Um famoso filósofo disse há anos: “Algo estranho está acontecendo. É mais fácil para nós imaginarmos o fim do mundo do que o fim do capitalismo”. Eu uso a ficção científica política para responder à pergunta: bem, se alguns de nós na esquerda não gostam do capitalismo, qual é a alternativa? A razão para usar um romance é porque, na hora de descrever o capitalismo, eu posso fazê-lo com um estudo, o que eu fiz em vários livros sobre o meu diagnóstico do presente no qual nos encontramos. Mas quando se trata de escrever sobre o futuro, sobre uma utopia, uma sociedade ideal, o que eu creio que deveríamos ter no lugar do que temos, começo a não estar de acordo comigo mesmo. Creio que muitas pessoas sensatas estariam cheias de dúvidas sobre um mundo alternativo, sobre o que queremos construir. A melhor maneira de negociar esses desacordos era ter personagens – cada um deles representa aspectos distintos do meu próprio pensamento -, confrontar-los com essa estrutura socioeconômica alternativa e fazer com que conversem entre si. Se colocamos tudo isso junto, temos um romance de ficção científica política.
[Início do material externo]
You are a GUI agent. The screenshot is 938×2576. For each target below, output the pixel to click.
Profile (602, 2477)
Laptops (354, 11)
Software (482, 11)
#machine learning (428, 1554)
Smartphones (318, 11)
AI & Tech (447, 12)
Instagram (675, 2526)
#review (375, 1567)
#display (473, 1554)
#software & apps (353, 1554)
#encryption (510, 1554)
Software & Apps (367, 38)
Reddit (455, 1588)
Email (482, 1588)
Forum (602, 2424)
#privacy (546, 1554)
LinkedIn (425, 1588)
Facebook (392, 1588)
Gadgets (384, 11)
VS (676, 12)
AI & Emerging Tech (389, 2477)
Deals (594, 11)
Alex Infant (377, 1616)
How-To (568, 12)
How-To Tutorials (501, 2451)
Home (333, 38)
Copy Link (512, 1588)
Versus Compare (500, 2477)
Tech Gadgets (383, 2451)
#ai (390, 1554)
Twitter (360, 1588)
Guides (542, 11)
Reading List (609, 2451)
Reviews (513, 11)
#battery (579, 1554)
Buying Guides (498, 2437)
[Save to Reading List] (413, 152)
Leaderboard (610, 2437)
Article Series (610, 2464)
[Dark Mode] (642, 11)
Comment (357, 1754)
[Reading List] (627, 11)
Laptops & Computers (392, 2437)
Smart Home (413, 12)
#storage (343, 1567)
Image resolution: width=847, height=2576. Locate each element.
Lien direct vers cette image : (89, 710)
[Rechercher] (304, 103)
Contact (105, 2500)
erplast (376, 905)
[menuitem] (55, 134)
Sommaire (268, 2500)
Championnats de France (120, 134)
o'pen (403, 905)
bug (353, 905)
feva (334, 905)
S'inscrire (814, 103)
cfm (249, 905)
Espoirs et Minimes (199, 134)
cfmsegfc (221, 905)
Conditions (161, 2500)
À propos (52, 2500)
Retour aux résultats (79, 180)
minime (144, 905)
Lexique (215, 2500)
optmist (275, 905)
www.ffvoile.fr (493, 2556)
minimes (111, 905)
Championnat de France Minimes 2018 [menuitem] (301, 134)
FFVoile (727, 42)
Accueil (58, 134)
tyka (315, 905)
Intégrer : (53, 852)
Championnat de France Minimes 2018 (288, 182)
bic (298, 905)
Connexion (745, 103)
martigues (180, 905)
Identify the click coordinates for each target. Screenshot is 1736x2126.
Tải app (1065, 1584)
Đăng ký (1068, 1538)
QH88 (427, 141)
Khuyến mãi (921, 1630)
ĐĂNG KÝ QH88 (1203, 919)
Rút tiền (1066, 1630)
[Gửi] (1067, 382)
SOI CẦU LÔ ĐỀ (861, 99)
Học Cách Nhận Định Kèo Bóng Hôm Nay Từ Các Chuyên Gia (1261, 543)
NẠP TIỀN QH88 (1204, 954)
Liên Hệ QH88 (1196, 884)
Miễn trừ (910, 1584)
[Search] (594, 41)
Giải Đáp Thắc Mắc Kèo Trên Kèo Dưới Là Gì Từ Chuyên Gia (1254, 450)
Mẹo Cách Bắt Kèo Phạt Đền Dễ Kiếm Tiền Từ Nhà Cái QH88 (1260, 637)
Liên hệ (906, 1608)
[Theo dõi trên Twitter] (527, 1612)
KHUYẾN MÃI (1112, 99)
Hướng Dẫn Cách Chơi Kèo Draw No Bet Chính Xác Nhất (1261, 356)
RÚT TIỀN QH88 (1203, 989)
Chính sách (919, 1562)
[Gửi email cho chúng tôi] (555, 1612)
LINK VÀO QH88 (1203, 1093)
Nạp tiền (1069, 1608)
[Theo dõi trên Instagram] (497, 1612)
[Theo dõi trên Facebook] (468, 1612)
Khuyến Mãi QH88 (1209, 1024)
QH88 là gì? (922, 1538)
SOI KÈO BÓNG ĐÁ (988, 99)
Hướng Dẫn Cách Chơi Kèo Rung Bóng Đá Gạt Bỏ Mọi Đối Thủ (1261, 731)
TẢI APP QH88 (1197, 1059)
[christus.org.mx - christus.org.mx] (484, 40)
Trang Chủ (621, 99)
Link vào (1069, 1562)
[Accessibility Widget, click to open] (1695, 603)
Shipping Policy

O que essa crise nos ensinou sobre o sistema político e econômico em que vivemos? Por exemplo, com a recusa de liberar a patente das vacinas contra a covid-19, inclusive após o recebimento de financiamento pública.

Esse livro é sobre algo além do capitalismo, mas já estamos em algo além do capitalismo. Desde 2008 eu escrevi e falei sobre a ideia de que o capitalismo se transformou em algo distinto. O capitalismo que eu conhecia antes de 2008 eu já não reconheço. Já não existem mercados competitivos, não há separação entre Estado e setor privado, existem corporações enormes movidas pela tecnologia criando espaços onde não há mercado, onde não há Estado. Se vemos a Amazon, o Facebook, entramos em um ecossistema digital: é um mercado, é claro, mas um mercado no qual cada loja é propriedade de um só homem. As ruas digitais pelas quais caminhamos são propriedade de um só homem, o que vemos, o que escutamos, todas as sugestões que recebemos das diferentes lojas dessa plataforma digital são controladas por um só homem. Isso é o feudalismo, não o capitalismo. Por isso eu chamo de tecnofeudalismo. O que estávamos vivendo antes de sermos golpeados pela covid-19 era algo próximo ao tecnofeudalismo. A covid simplesmente o piorou: podemos ver em toda a indústria das vacinas, o fiasco das vacinas da União Europeia, nossas provas, problemas e fracassos como seres humanos em utilizar a fantástica tecnologia e ciência que temos e pressionar para colocá-las a serviço da maioria.